▶ Work order: Take the entries below and print, exactly, the stretch from the line containing "nettivaraosa (23, 1398)" through the line containing "Myy autosi (87, 6)", both included.

▶ Task inputs:

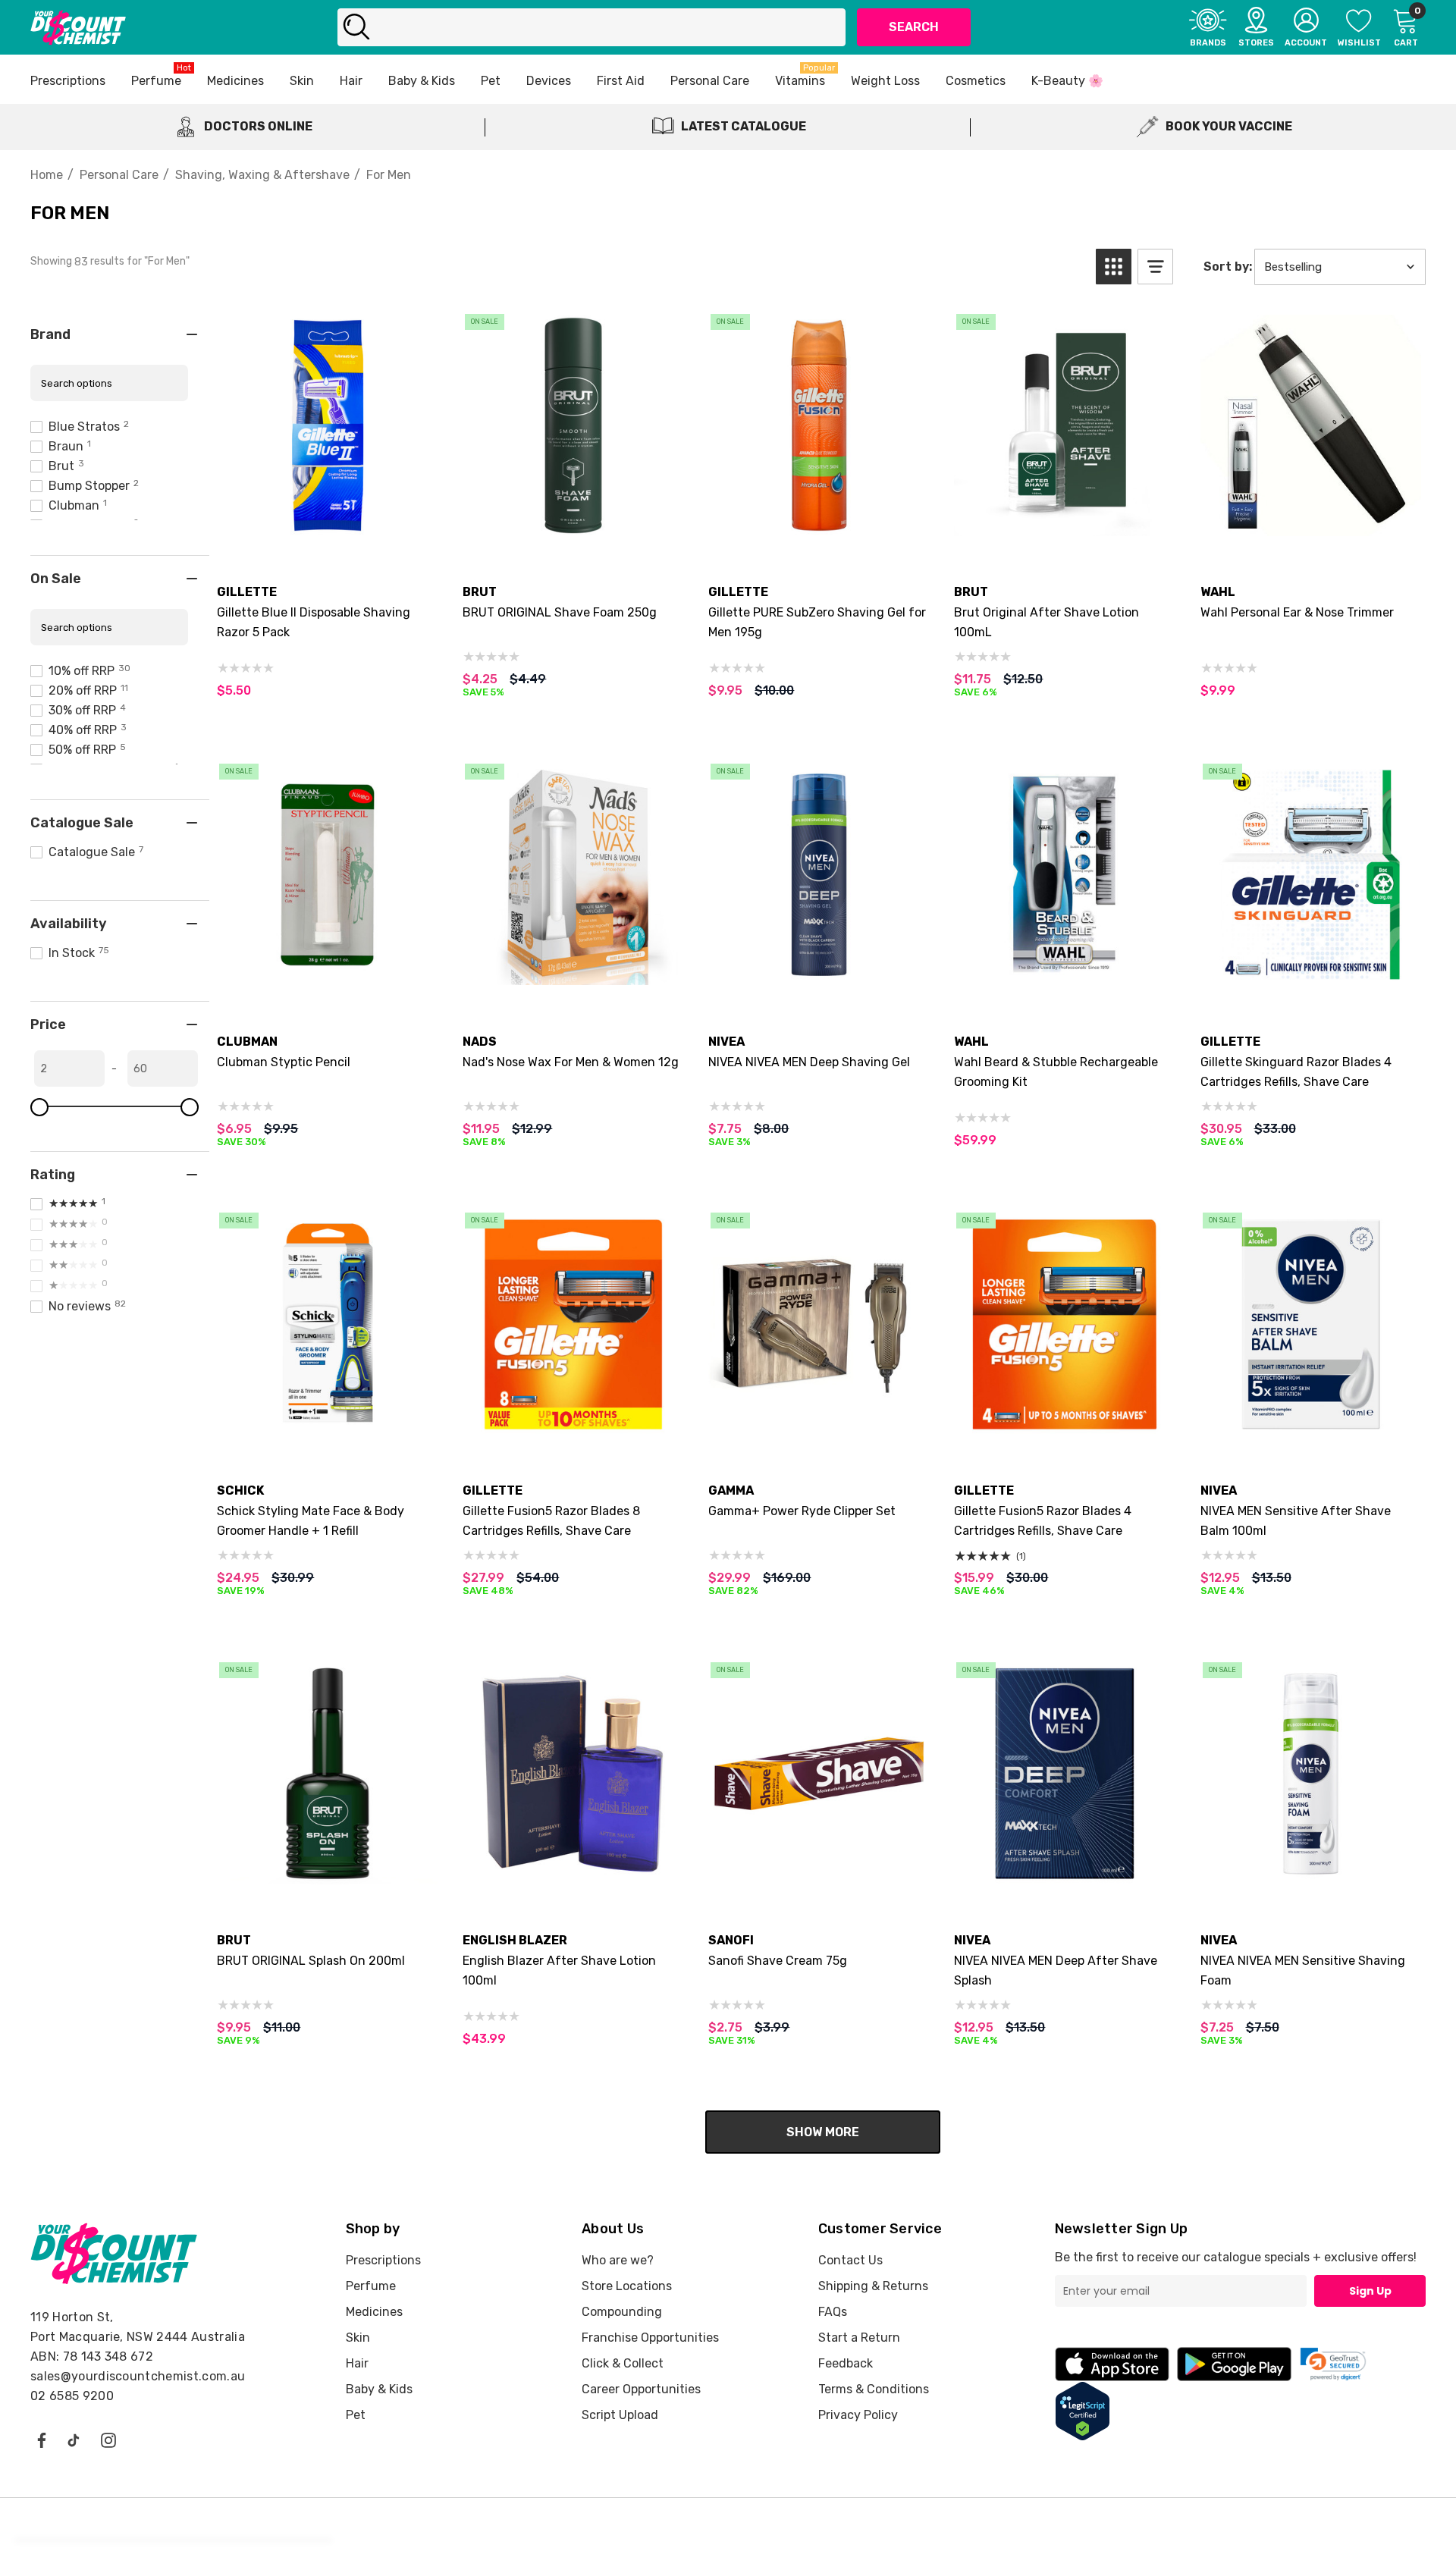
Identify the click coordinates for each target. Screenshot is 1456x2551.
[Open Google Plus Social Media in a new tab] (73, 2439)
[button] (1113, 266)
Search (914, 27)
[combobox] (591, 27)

==

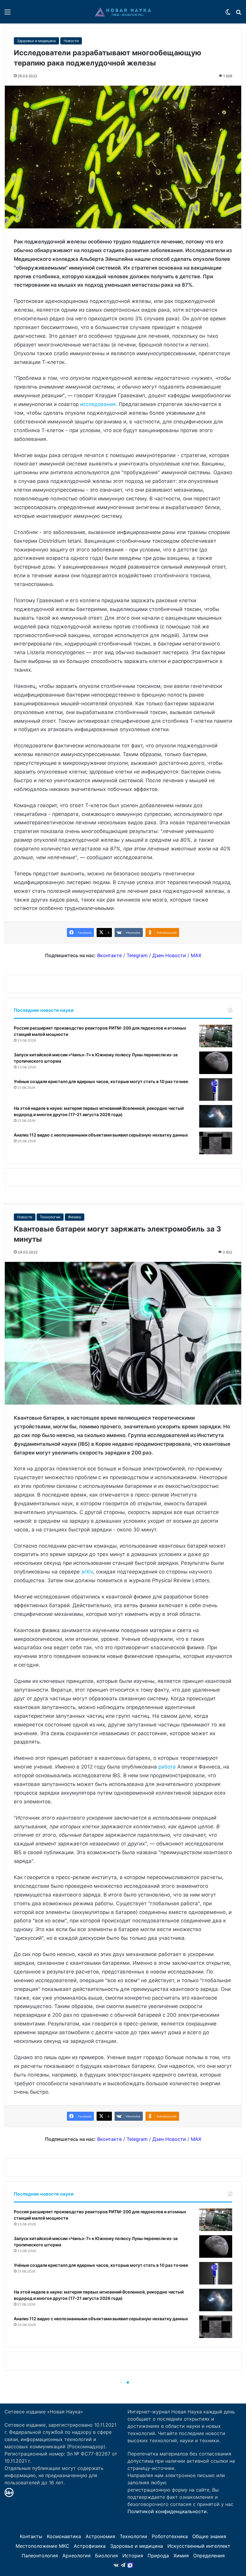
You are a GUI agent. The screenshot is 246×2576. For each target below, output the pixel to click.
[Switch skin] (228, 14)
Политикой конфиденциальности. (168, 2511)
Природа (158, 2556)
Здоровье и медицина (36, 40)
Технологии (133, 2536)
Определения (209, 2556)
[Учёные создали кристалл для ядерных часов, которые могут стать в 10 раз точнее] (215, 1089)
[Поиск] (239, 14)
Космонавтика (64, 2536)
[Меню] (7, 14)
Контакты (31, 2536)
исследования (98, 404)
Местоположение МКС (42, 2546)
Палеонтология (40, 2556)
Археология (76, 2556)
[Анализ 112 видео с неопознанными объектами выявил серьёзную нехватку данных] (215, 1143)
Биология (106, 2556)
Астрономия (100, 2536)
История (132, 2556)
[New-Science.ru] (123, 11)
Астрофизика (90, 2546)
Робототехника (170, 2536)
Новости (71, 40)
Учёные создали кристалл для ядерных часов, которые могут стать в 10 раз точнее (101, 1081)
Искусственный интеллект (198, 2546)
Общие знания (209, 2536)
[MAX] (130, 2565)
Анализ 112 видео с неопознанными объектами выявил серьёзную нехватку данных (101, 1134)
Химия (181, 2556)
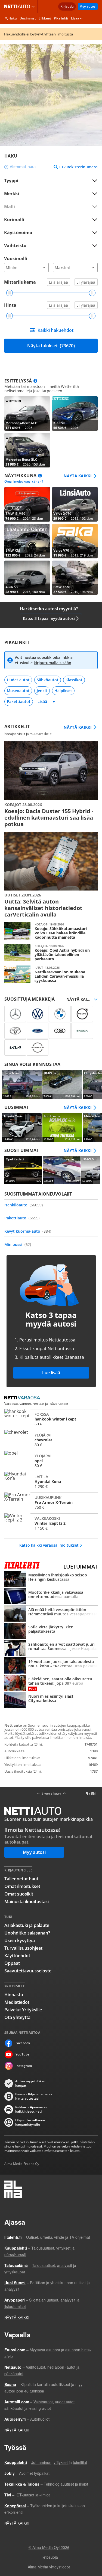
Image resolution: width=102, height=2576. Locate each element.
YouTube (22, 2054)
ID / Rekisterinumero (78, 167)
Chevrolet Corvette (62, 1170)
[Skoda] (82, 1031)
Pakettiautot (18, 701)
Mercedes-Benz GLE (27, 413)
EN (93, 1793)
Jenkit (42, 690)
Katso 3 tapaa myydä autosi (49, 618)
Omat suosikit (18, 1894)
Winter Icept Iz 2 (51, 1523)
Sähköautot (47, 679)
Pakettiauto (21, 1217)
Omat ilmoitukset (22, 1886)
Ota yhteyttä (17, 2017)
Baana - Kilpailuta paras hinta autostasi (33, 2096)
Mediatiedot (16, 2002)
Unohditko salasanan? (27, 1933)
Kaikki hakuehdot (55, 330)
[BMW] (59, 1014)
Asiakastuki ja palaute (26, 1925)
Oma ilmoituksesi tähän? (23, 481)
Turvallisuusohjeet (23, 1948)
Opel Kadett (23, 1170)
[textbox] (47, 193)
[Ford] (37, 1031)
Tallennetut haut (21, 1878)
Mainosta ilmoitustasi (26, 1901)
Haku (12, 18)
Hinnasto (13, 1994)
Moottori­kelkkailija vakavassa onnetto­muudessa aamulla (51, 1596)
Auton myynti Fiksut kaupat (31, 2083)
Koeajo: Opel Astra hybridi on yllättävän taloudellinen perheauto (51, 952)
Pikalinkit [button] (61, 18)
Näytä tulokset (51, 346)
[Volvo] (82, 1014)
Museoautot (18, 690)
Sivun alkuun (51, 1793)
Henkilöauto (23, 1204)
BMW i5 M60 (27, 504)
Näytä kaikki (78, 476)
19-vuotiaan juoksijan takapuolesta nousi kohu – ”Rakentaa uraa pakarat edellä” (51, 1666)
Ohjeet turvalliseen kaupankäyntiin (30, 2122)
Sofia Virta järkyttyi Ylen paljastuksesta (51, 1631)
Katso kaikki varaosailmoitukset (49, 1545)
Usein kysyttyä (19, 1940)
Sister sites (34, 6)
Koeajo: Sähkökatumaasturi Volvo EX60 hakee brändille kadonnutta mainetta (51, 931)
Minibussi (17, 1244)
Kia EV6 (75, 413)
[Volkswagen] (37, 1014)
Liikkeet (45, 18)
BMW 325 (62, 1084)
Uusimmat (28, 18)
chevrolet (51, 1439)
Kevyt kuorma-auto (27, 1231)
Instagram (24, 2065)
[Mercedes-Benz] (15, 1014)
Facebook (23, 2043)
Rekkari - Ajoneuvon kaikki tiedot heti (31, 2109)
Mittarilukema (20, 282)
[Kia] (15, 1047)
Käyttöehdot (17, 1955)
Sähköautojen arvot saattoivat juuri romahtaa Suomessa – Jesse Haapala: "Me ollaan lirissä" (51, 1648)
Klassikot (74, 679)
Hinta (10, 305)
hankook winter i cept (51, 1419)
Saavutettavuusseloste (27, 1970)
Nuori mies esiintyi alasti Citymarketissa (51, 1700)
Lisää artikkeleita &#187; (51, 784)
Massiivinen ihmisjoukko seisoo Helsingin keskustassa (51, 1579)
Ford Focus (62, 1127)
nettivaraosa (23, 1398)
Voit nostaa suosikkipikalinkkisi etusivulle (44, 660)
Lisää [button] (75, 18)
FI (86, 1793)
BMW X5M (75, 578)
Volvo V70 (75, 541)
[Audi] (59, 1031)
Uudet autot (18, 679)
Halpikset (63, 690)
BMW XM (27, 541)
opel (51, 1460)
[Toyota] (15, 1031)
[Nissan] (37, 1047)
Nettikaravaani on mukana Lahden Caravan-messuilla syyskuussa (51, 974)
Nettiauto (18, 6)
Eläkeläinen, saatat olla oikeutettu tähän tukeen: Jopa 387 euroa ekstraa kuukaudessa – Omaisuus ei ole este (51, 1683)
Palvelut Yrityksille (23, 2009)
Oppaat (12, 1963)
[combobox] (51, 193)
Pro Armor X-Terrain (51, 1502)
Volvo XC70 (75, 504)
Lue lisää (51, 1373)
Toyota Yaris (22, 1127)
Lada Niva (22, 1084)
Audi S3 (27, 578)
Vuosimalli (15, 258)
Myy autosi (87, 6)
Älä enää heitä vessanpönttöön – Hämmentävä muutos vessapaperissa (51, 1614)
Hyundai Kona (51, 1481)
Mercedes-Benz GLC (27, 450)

▶ Solution:
nettivaraosa (23, 1398)
Voit nostaa suosikkipikalinkkisi etusivulle (44, 660)
Lisää [button] (75, 18)
FI (86, 1793)
BMW X5M (75, 578)
Volvo V70 (75, 541)
[Audi] (59, 1031)
Uudet autot (18, 679)
Halpikset (63, 690)
BMW XM (27, 541)
opel (51, 1460)
[Toyota] (15, 1031)
[Nissan] (37, 1047)
Nettikaravaani on mukana Lahden Caravan-messuilla syyskuussa (51, 974)
Nettiauto (18, 6)
Eläkeläinen, saatat olla oikeutettu tähän tukeen: Jopa 387 euroa ekstraa kuukaudessa – Omaisuus ei ole este (51, 1683)
Palvelut Yrityksille (23, 2009)
Oppaat (12, 1963)
[combobox] (51, 193)
Pro Armor X-Terrain (51, 1502)
Volvo XC70 (75, 504)
Lue lisää (51, 1373)
Toyota Yaris (22, 1127)
Lada Niva (22, 1084)
Audi S3 (27, 578)
Vuosimalli (15, 258)
Myy autosi (87, 6)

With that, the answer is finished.